Prossiga com a reportagem sobre a crise do Rio de Janeiro a partir da última frase apresentada, mantendo o mesmo tom jornalístico.
━━━━━ Trecho da fonte ━━━━━
“Estamos sofrendo, mas continuaremos gritando”: a tragédia do Rio, do pódio à lama
À beira do abismo, o Rio é o símbolo da decadência econômica, política e moral que assola
Filipe Moreira vivia seu momento de glória aos 36 anos. Primeiro
bailarino do Theatro Municipal do Rio
de Janeiro, era o protagonista de todo o repertório da companhia e a
crítica o considerava "um dos maiores talentos do balé clássico dos
últimos tempos". Elogiavam sua virilidade e sua excelência interpretativa,
também sua técnica, com as quais triunfou nos palcos de toda a América
do Sul e da Flórida. No último mês de dezembro, despediu-se do
público interpretando Quebra-noçes, de Chaikovski. Dois meses depois, estava no volante de um uber.
━━━━━ Entradas fornecidas ━━━━━
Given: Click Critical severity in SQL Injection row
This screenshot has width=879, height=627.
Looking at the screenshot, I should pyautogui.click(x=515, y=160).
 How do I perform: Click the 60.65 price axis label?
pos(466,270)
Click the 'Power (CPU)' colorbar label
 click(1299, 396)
━━━━━
━━━━━ Entradas fornecidas ━━━━━
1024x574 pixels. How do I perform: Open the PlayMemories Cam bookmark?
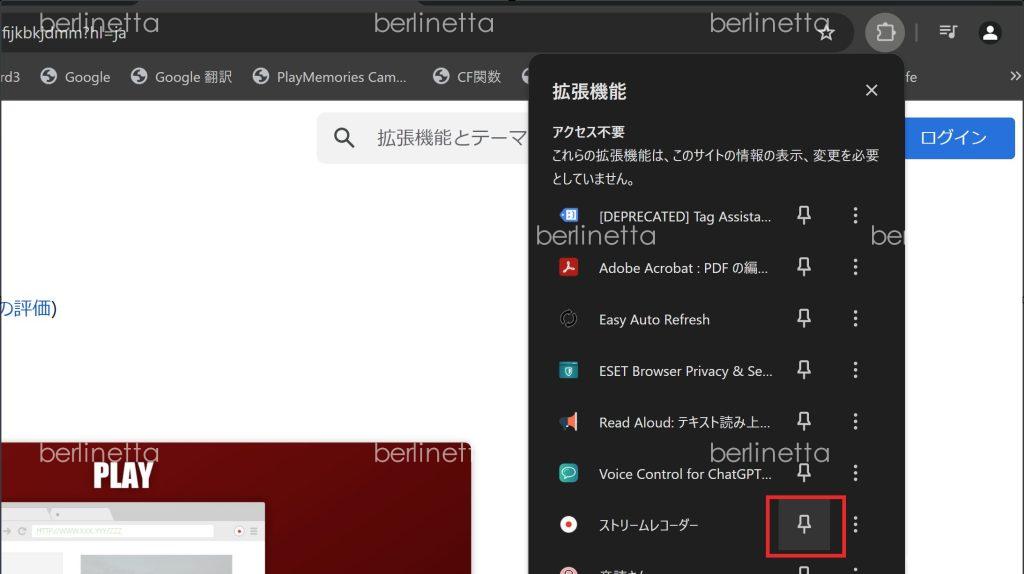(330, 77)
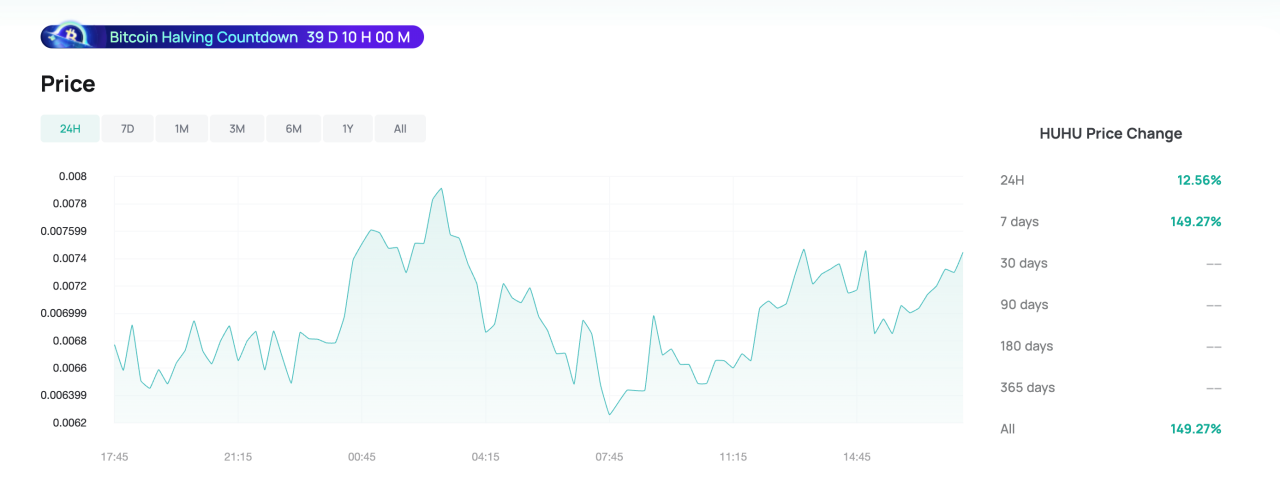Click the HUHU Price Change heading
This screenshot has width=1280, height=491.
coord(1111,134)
━━━━━
━━━━━ Entradas fornecidas ━━━━━
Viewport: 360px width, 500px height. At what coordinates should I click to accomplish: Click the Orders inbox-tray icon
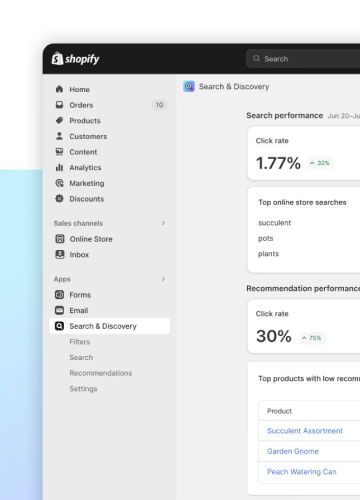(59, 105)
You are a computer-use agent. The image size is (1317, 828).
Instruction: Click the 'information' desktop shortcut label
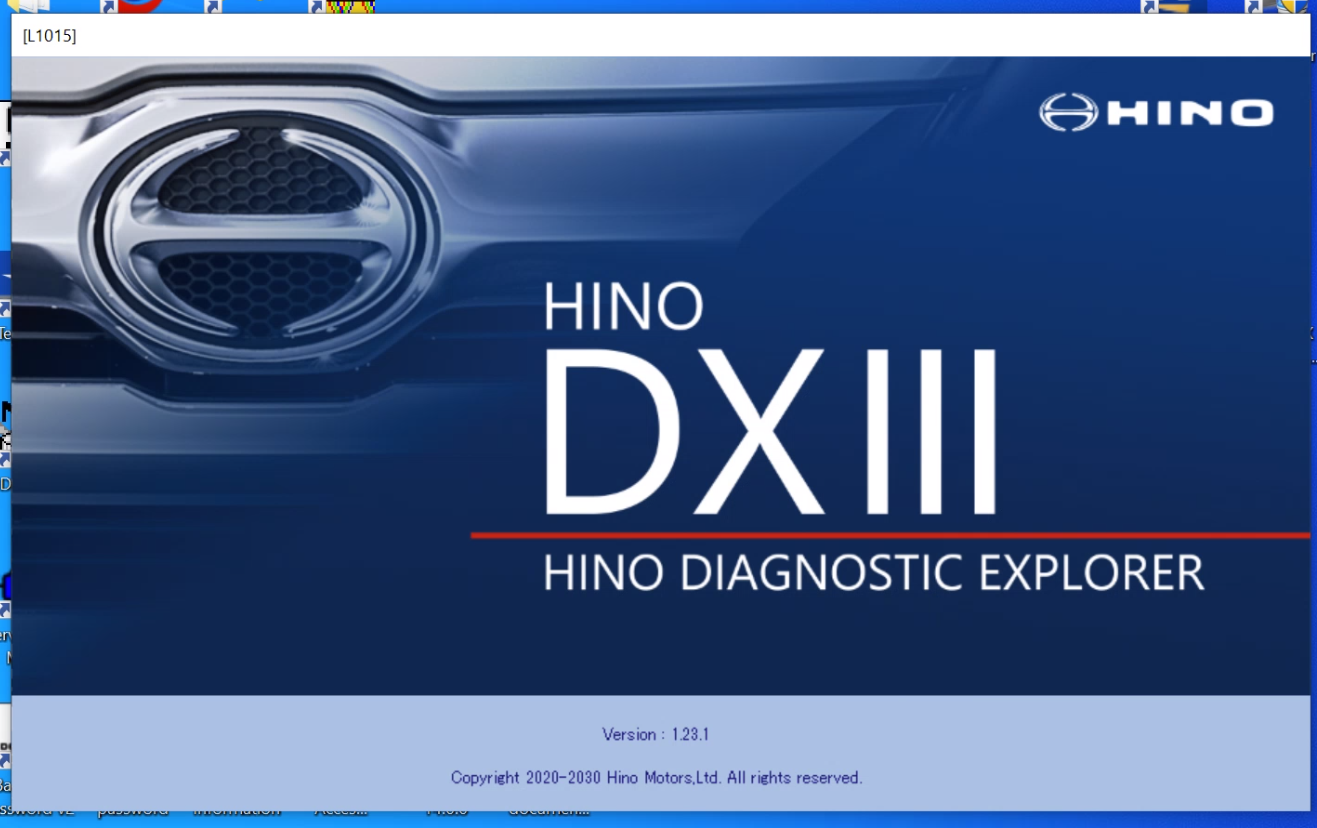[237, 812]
━━━━━
§ Resultado da tarefa
O bailarino é agora um dos rostos de uma obra sem aplausos, a tragédia do Rio, a imagem mais crua e
representativa da decadência econômica, política e moral brasileira. "Deixei
todo meu ego de lado, estacionei minha carreira de bailarino e entrei no carro.
Catorze horas por dia. Era isso ou ver a minha família passando necessidade.
Acumulamos uma dívida de 18.000 reais", lamenta Moreira. Seu salário era
pago pelo Estado do Rio de Janeiro, gestor do Theatro, que ainda lhe deve o
pagamento do Natal e o salário de dois meses.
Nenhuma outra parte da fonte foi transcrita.